Komplexe fachübergreifende – gerade öffentliche – Sachverhalte erfordern vielschichtige Instrumentarien in der Gestaltung und Beratung der Eigentümer, Entwickler und Investoren. Oder auch gefragt: Was ist juristische Projektbegleitung?
Die Arbeit von Projektentwicklern, Investoren und Unternehmern sowie der Exekutive findet immer mehr in der Öffentlichkeit statt. Zum einen wird gepostet, zum anderen getwittert, der Artikel der PR-Abteilung selbst wird zur Ware, wird in den sozialen Medien „gedreht“. Unmittelbar erhält der Mieter, Eigentümer, Architekt, Stadtentwickler, Politiker, Bürger ungefiltert Informationen. Nicht nur die politischen Reaktionen müssen schnell sein, schneller als der demokratische Prozess eine Abwägung und Konsensfindung erfordert.
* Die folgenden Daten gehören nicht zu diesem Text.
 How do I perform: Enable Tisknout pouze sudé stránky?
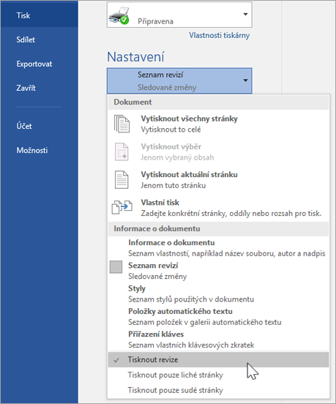click(218, 390)
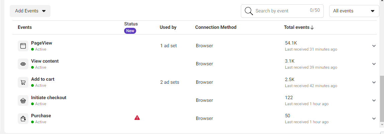Click the vertical scrollbar thumb
384x134 pixels.
pyautogui.click(x=382, y=99)
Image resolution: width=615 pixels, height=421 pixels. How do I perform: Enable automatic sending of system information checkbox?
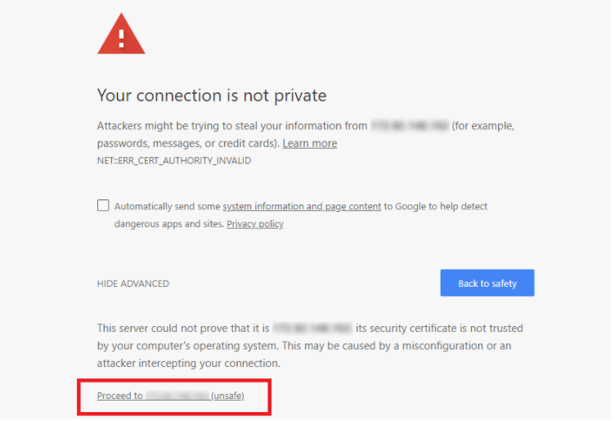(103, 205)
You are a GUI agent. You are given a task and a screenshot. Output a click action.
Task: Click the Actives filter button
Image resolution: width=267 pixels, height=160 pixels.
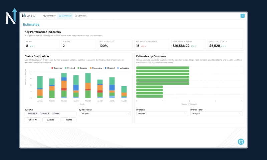(x=50, y=120)
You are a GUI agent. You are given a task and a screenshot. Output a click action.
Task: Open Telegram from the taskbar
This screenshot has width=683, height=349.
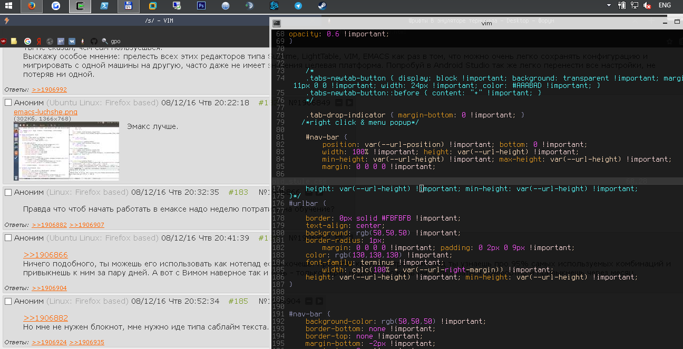pos(298,6)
In dieser Zeit ist die Quellinformation, der abgewogene Denkprozess und die sorgfältige Umsetzung eines oft von der „Meinungsmache“ aller Couleur getriebenen politischen Willens wichtiger denn je. Arbeitsprozesse müssen sich der Komplexität der Herausforderungen der Zeit 4.0 anpassen. Eine Herausforderung für die Berater! Es zeichnen sich zwei Hauptwege ab. Einerseits können immer wiederkehrende Sachverhalte standardisiert, andererseits in der Zusammenarbeit verschiedenster Berufsgruppen individuell verortet werden. Das „legal Engineering“ ist die enge Verzahnung von Recht und Informatik. Voraussetzungen dafür, dass sich juristische Sachverhalte technisch erfassen lassen, sind standardisierbare, einfach zu beweisende Sachverhaltsmerkmale sowohl auf der Tatbestands- als auch auf der Rechtsfolgenseite.
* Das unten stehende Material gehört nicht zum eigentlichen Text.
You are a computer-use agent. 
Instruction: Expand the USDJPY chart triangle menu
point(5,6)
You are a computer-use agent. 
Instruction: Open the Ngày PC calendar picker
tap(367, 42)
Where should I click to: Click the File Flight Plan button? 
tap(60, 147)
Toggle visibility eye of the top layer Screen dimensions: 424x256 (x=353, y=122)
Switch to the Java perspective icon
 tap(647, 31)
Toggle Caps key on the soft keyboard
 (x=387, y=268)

Im Gegenzug dazu stehen komplexe Sachverhalte, die besonderer Arbeits– und Kommunikationstechniken seitens der beratenden Zunft bedürfen. Es ist notwendig, aus all den Informationen und Quellen sowie den Interessen und Emotionen einen quellreinen Sachverhalt zu bilden. Dazu müssen alle Vorwürfe ruhig und sachlich analysiert und geprüft und ihnen sachliche Argumente entgegengestellt werden. Zudem müssen die unterschiedlichen Standpunkte aller am Prozess Beteiligten gegeneinander abgewogen werden. Unabdingbar dafür ist das Wissen um öffentlich-rechtliche Genehmigungs- Verfahrens- und Beteiligungsverfahren sowie die Kenntnis der Projektrealisierung selbst, die als höchst komplexer Prozess neben der umfassenden rechtlichen Beratung vor allem einer moderierenden Begleitung bedürfen. Hier findet sich der „spezialisierte Generalist“ in der juristischen Projektsteuerung – oder Begleitung neben den anderen Berufsgruppen, die einer Spezialisierung bedürfen ein, sei es der Architekt, der Kommunalbeamte, der Bauherr oder der Anwalt. Kreativität und Expertise sind mehr denn je gefragt.
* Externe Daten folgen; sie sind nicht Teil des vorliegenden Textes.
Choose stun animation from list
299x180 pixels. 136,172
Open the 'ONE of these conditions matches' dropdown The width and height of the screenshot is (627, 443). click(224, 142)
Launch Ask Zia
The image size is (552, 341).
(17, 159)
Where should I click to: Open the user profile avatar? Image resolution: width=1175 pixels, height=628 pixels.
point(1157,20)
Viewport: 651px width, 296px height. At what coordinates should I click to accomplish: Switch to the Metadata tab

Das neue spannende Feld des urbanen Wohnens als Umsetzung des politischen Willens der Verdichtung in den Zentren der Städte soll als Beispiel für die Notwendigkeit der Feinsteuerung von privaten und/oder öffentlichen Immobilienvorhaben dienen. Im Lichte der öffentlichen Kommunikation erfordert die Steuerung mehr denn je eine fachlich geprägte Begleitung mit Expertise und Fingerspitzengefühl. Hier öffnet sich das Spannungsfeld zwischen der Notwendigkeit der Gestaltung der vom Gesetzgeber gewünschten Verdichtung unter Beachtung des selbstbestimmten Planungsrechts der satzungsgebenden Gemeinde, gegenüber den Interessen der Investoren und dem Willen der betroffenen Bürger.
Zum Handling solcher Gemengelagen muss der „spezialisierte Generalist“ heute die PR – Tools und die mediale Welt kennen und rechtzeitig einbinden oder zumindest rechtzeitig Hintergrundgespräche mit den Journalisten und Autoren führen können. Er muss die Abläufe in der Verwaltung ebenso kennen, wie die Gesetzeslage, den politischen Willen der verschiedenen Ebenen sowie das Verhalten und die Vorgehensweise des kaufmännisch geprägten Immobilienbauers. Darüber hinaus ist es heute unabdingbar, den „Wutbürger“ ebenso wie den betroffenen argumentativ gut aufgestellten mündigen Bewohner eines Quartiers in dem Prozess mitzunehmen.